> If this gets pushed through, you will gradually lose control of your government
A little bit off-topic but so called president of the EU is not elected, nor are the figures in so called EU commission :)
> If this gets pushed through, you will gradually lose control of your government
A little bit off-topic but so called president of the EU is not elected, nor are the figures in so called EU commission :)
EU commission president isn’t directly elected, but neither is the US. President. Voter choose electors who then pick the US president. In EU: voters elect national parties that form groups in the Parliament, which then elects the Commission President.
The two are not comparable. In the US, the presidential candidate is known in advance and people vote mostly for the candidate they want, even if indirectly.
In the EU, no party runs with a candidate for the commission. Those are decided only after the election and are often people that would have lost a party votes if they were known in advance.
So they are both elected indirectly but US president candidates are more well known for a longer time. Got it.
some extra detail: comission president is a two-stage process: The European Council (representatives of the member states, either head of state or head of the government) proposes, the Parliament confirms or vetoes.
That's not true. They are elected but not directly by the population but by the representative of each state.
They are nominated, not elected. This may vary state by state but in our country there is not election process for them.
In many EU countries neither head of state/government are elected then.

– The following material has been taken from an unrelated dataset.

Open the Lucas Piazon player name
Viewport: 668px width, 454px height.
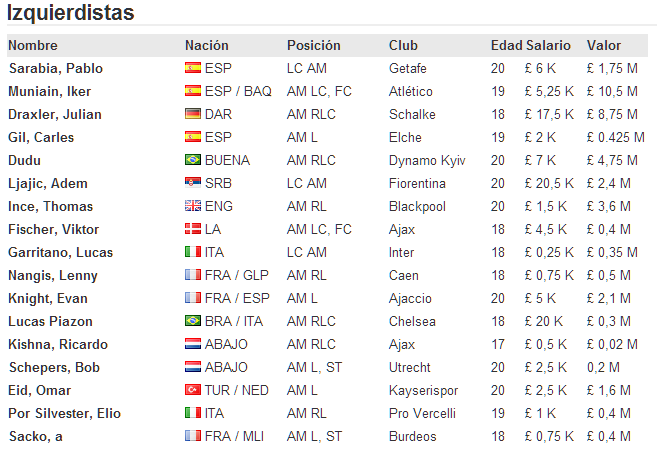tap(50, 321)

In some (most?) EU countries the head of the state or government is not elected directly, but even then is elected in the parliament and without continuous parliament majority support is unable to effectively govern.
This is not the case for the EU institutions, where the EP is the least powerful body by far. While the EP 'elects' the head of the Commission and confirms the members, it does not choose them. It is not possible to be elected head of the Commission without being nominated by the European Council. This is so far removed from a democratic process we can't really call it an election.
[dead]
Brexit was an awful thing, BUT it will increase democracy for both parties.
EU needs to be made more democratic or we need to severely limit its power, as its original intent, because the current show is just a farce.
Brexit did not and will not 'increase democracy' in any way anywhere.
It will, in time. You basically cut the hierarchy in half. A citizen can now meet their politician in the supermarket.
The other parts necessary is transparency and democracy but those are on other orthogonal axis.
It won't, you haven't cut any hierarchy, that's not how the EU works (but the UK let themselves get disinformed about that for decades by certain Mr. Johnson and others). A citizen can meet the politician in the supermarket in the same way as before and it does not matter, because the politician lied to him, the citizen believed him and voted for the Brexit and nothing got better. Now the citizen does not believe in democracy in general. Trust is what has been lost.
I can meet my MEP in the supermarket. I can write to him an email and he will reply personally. This is a non-issue.
The "current show" is just because member states don't want to give up responsibilities to the EU, hence why we have the Commission. In a more federal EU the parliament would have more power.
The only good thing to come out of Brexit is setting an undeniable example for what a monumental failure it was. For those who are paying attention, anyway. And that group is not the majority of voters.
We'll still end up with a Reform government lead by Farage in the next election.
There is little hope if the AFD takes Germany. There might not be much of an EU left soon.
Instead of fighting this unmitigated march towards fascism, all the EU is concerned with is chat controls and further limiting the freedoms of its own population.
Ultimately, those with all the money and power will still have all the money and power, fascism or not. It's just that under fascism, they think their power is easier to maintain, so they will short-sightedly choose fascism.
That will lead to war, will lead to a big reset and then we'll repeat the exercise in 2120 when we've all forgotten, again, that concentrating power in the hands of the few has one inevitable outcome, taught by history again and again and again.
What the world will look like by then, who knows. Hotter, more hostile, digitalised to the point of humans and machines becoming nearly indistinguishable? Who knows.
I suppose there's a chance of this also being the precipice of the great filter and then there won't be anyone to quibble over these sorts of things.
Maybe a new civilisation of intelligent beings will pop up from the savagery of nature. But they will also apply 'survival of the fittest' to all strata of their society and here we go again.
All of the presidents are elected. The bodies electing them are always part of a democratic process. Just because it's indirect doesn't make it less democratic. the president of the commission is even covered twice at it gets nominated by the council and the elected by the parliament. The parliament we voted for, the council are the head of states who might also not come from a direct democratic process.
What is this Brexit talking point? The EU president is elected by the EU parliament/comission, whose members are directly elected by the people.